What is required » Transcribe exactly the line that contains "The height and width of the screenshot is (722, 888)." and each line that comes after it in the material, the last line included, and nothing more.

* * *

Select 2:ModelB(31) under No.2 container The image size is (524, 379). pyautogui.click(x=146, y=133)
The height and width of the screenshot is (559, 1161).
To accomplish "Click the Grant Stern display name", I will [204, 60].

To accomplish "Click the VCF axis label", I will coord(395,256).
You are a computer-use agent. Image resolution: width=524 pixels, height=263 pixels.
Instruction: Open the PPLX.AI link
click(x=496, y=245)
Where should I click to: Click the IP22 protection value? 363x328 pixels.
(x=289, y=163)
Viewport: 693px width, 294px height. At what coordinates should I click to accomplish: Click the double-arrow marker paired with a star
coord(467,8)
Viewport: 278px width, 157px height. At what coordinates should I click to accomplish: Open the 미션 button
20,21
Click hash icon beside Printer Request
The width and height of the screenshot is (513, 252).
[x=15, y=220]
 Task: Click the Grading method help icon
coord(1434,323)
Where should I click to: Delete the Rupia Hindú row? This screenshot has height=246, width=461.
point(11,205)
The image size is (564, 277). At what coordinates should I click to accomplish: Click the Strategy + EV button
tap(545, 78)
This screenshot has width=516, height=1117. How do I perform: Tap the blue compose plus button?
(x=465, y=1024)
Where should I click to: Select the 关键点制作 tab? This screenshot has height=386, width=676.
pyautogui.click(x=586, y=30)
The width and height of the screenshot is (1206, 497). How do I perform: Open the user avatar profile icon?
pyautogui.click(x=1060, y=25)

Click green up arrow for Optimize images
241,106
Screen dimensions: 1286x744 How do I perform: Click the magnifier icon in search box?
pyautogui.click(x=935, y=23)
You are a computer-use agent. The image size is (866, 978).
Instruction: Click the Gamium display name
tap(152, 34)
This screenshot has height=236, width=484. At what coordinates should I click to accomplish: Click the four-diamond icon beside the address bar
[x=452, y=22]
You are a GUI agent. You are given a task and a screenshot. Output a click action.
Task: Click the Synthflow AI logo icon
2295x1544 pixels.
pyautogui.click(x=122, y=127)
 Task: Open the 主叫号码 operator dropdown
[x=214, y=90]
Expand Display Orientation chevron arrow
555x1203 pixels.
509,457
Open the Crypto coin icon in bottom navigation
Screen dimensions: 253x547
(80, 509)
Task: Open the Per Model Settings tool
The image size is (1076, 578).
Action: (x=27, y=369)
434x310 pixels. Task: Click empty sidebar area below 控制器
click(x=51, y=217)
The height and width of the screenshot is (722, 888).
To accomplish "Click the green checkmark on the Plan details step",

* * *

The completed task »
The height and width of the screenshot is (722, 888).
To accomplish "Click the green checkmark on the Plan details step",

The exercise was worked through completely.